Required work:
The task for the listing below is to write out exactly the lines starting at the one containing "Click the Entfernen button" and ending at the one containing "This screenshot has height=615, width=1080.", both included. Pictures are to be omitted.

Exercise inputs:
..........

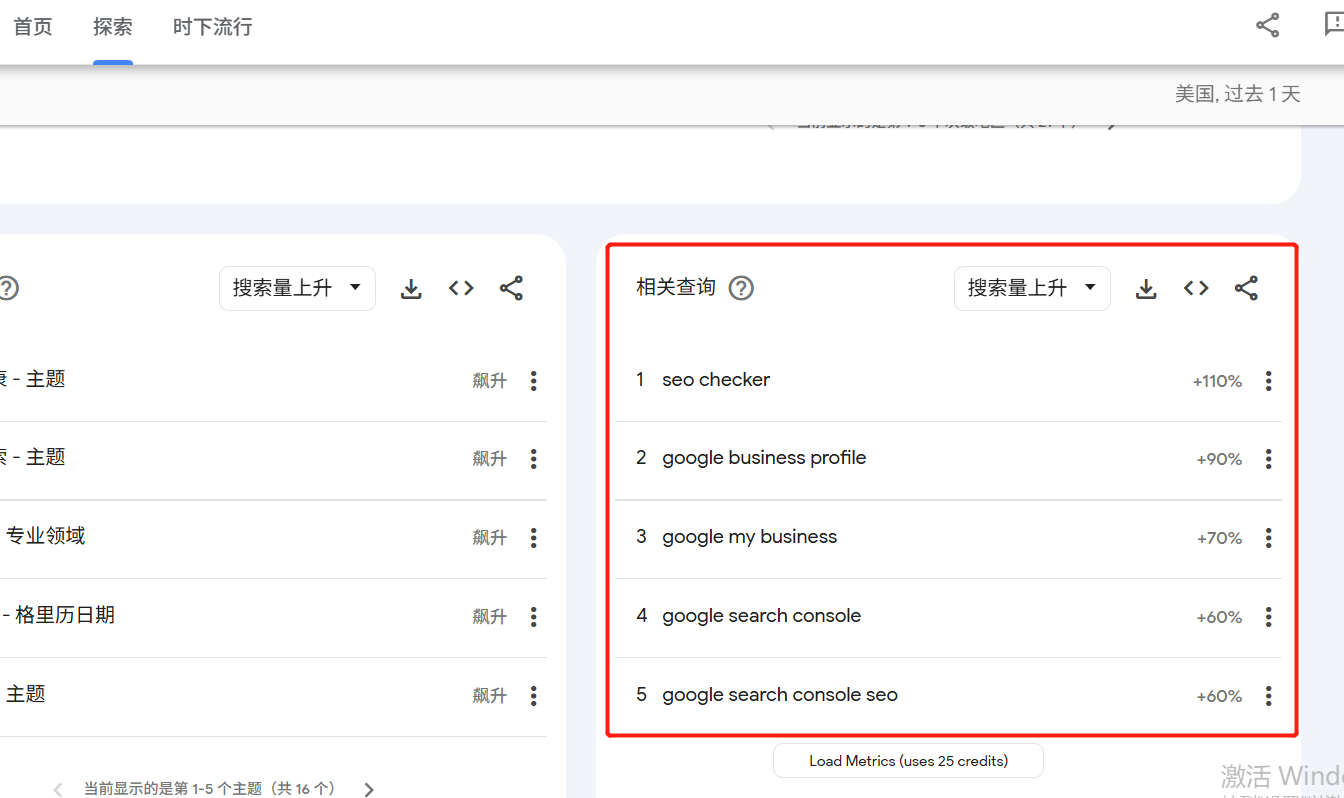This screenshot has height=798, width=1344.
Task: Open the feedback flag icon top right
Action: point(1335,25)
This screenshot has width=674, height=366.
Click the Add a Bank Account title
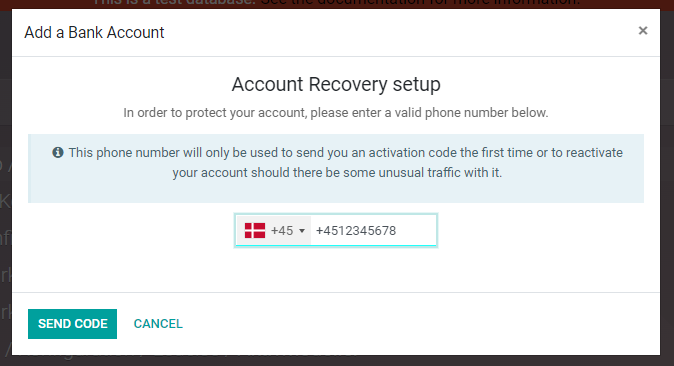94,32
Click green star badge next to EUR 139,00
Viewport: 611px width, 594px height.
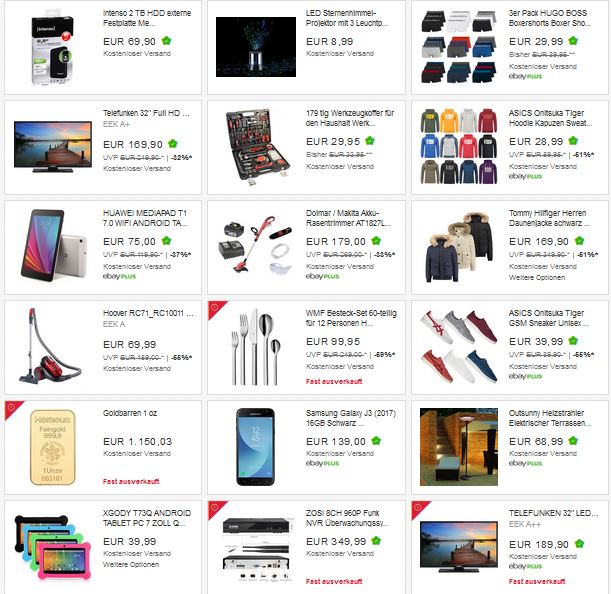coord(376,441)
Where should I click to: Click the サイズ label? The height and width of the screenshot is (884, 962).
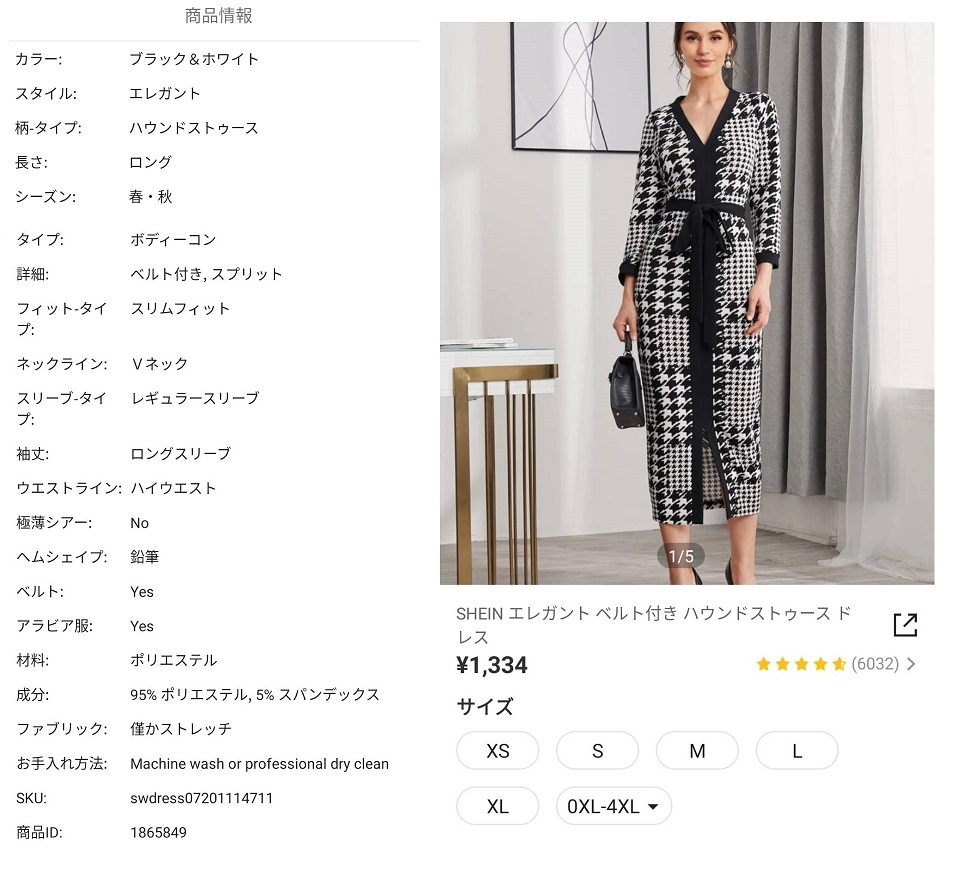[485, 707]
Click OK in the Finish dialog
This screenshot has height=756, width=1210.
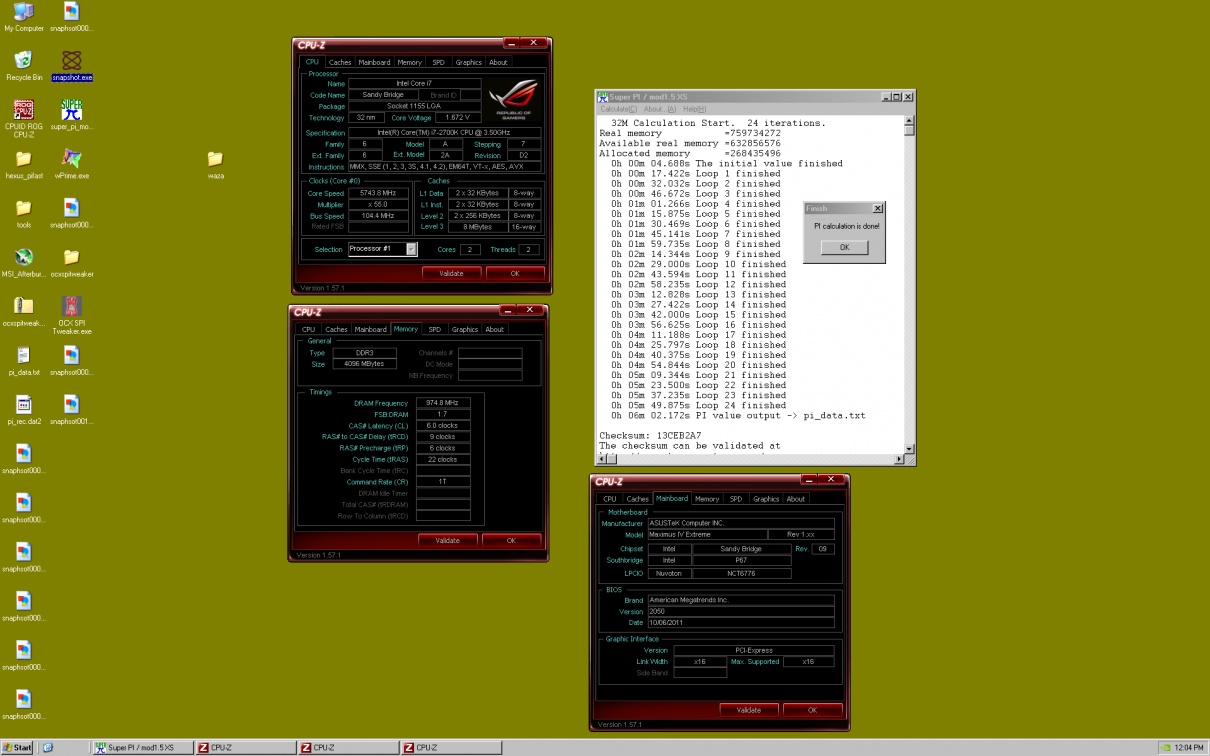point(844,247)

..........

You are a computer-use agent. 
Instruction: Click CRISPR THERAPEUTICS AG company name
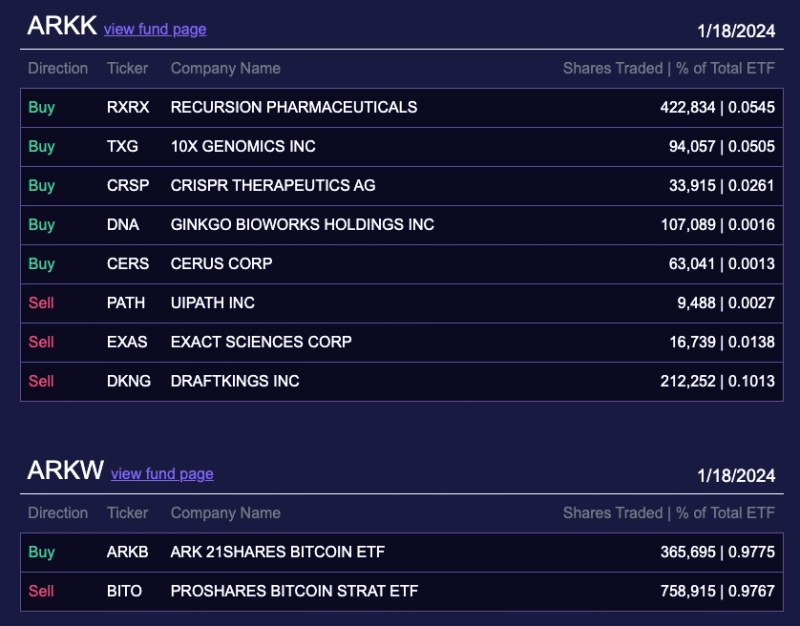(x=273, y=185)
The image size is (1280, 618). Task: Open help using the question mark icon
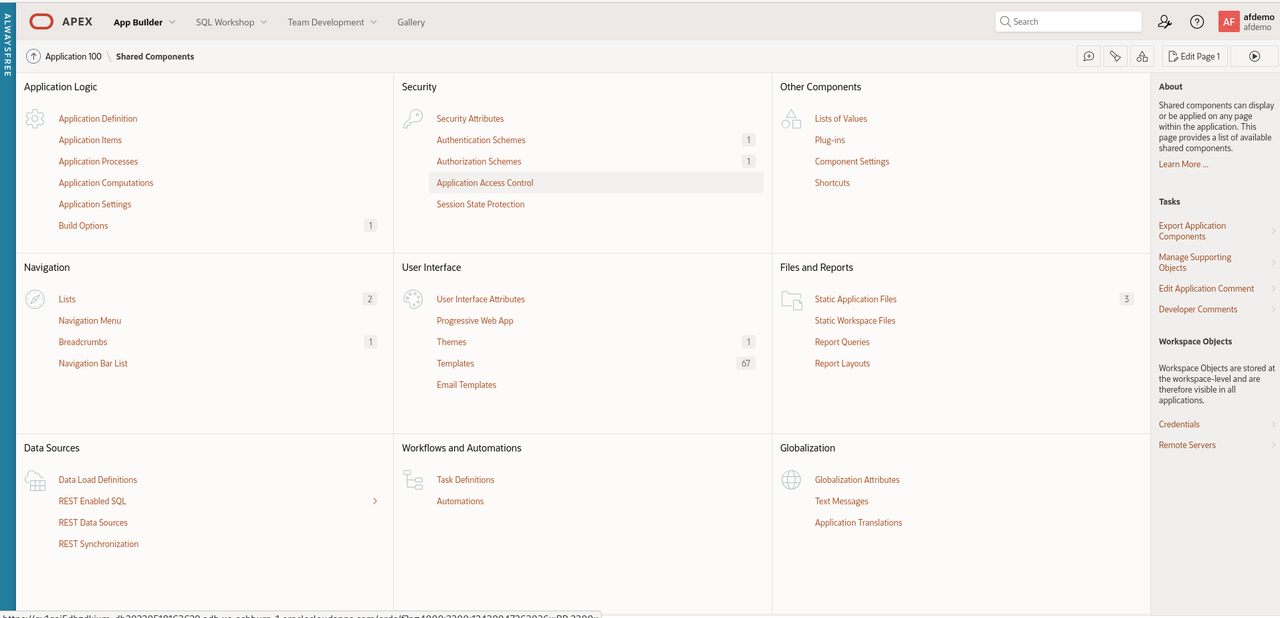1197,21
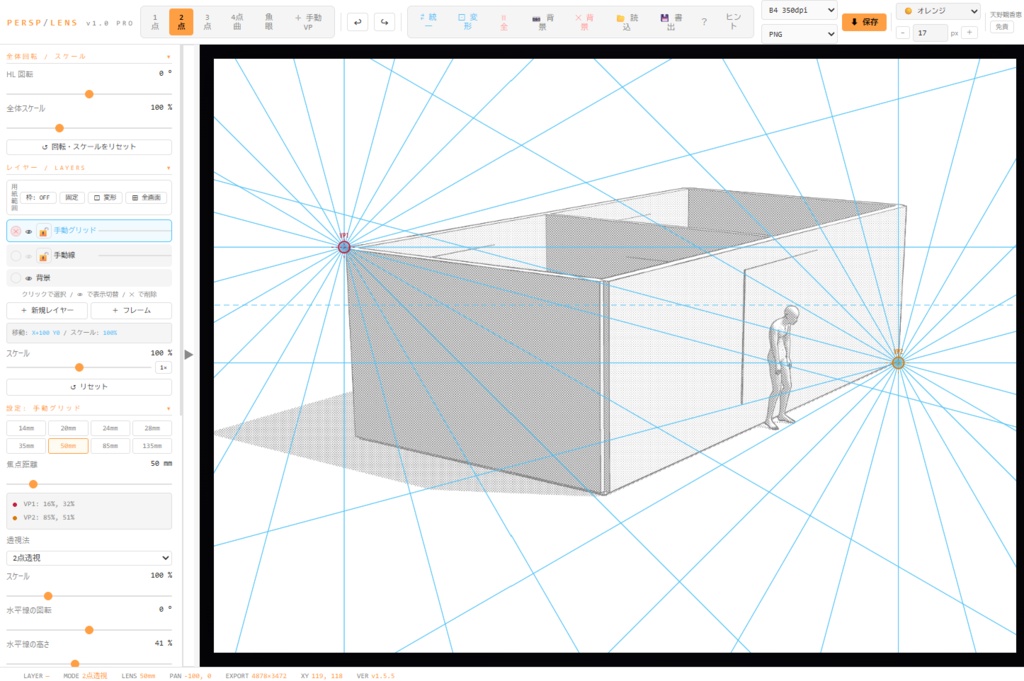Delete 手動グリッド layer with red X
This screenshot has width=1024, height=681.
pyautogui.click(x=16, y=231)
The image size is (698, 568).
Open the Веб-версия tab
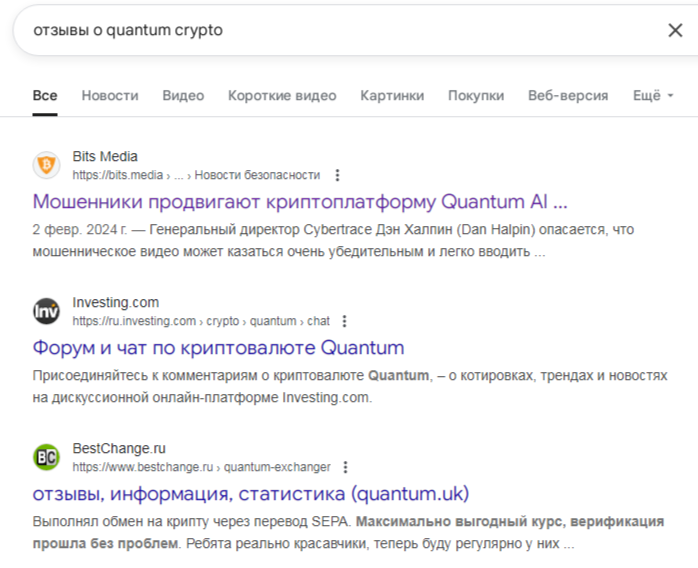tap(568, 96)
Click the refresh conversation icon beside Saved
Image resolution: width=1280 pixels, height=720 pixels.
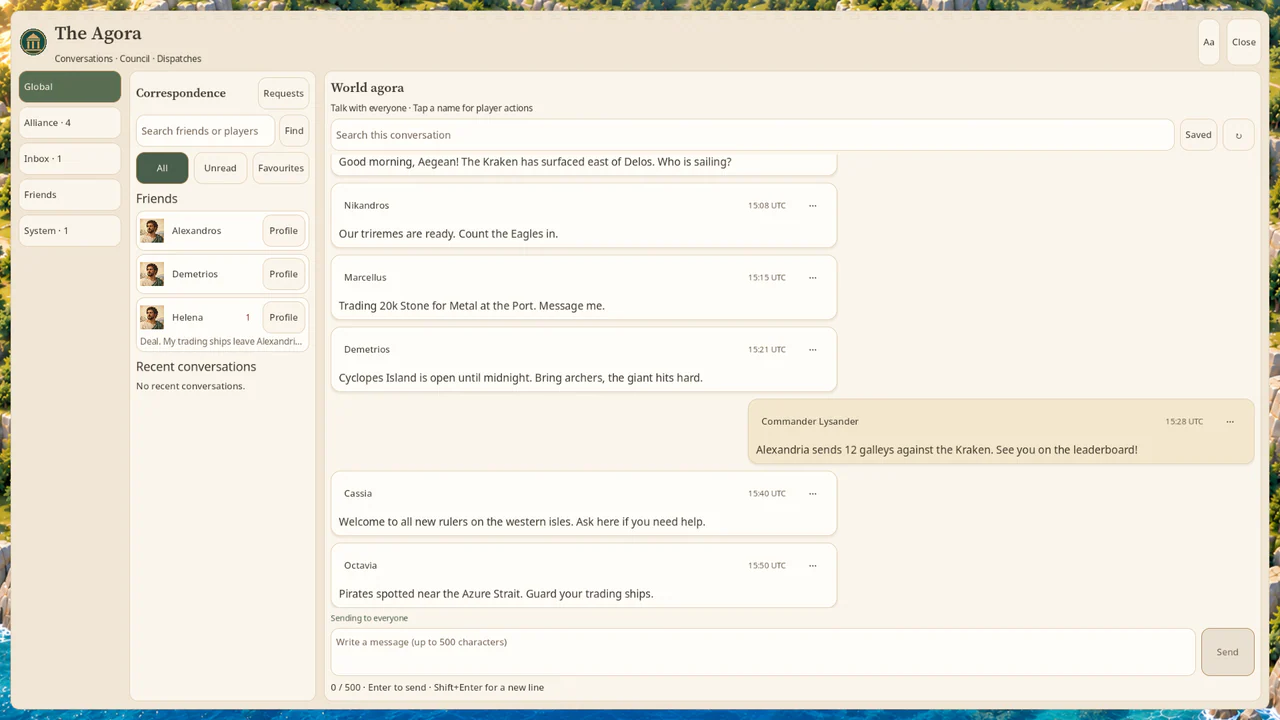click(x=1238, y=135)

..........

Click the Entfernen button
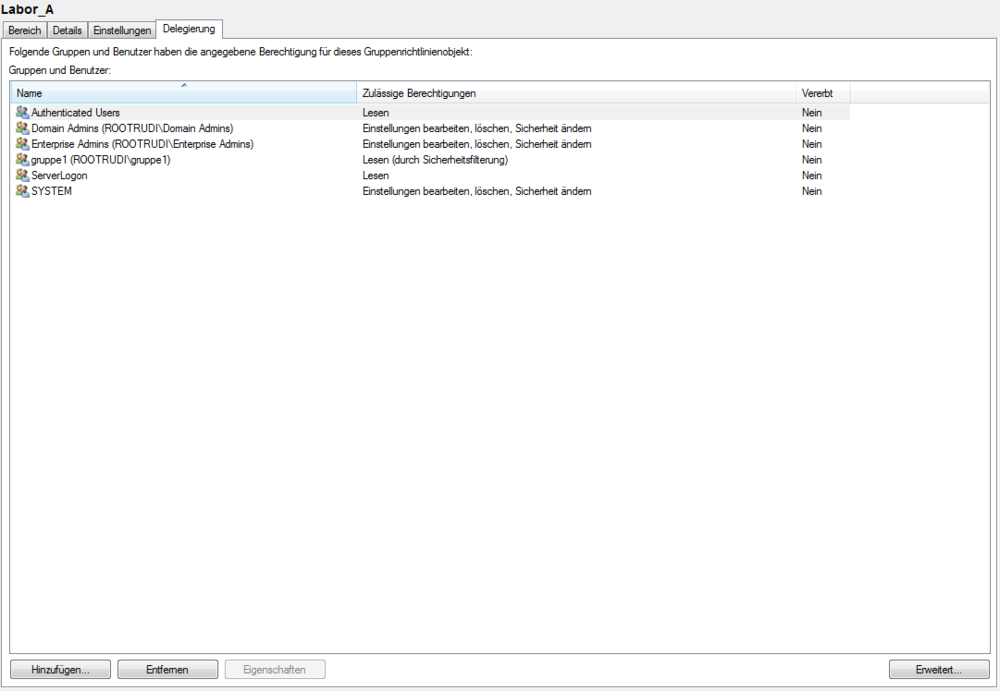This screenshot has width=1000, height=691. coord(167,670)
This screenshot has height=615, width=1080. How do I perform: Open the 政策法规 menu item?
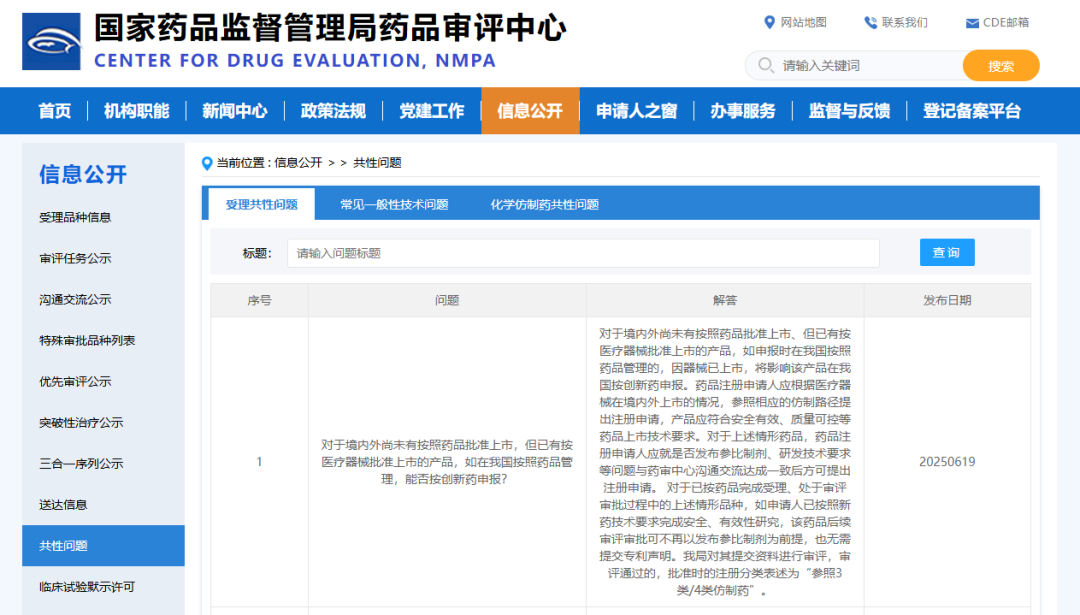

..........

Answer to this problem:
Click the Entfernen button
This screenshot has width=1000, height=691. coord(167,670)
This screenshot has height=615, width=1080. How do I perform: Open the 政策法规 menu item?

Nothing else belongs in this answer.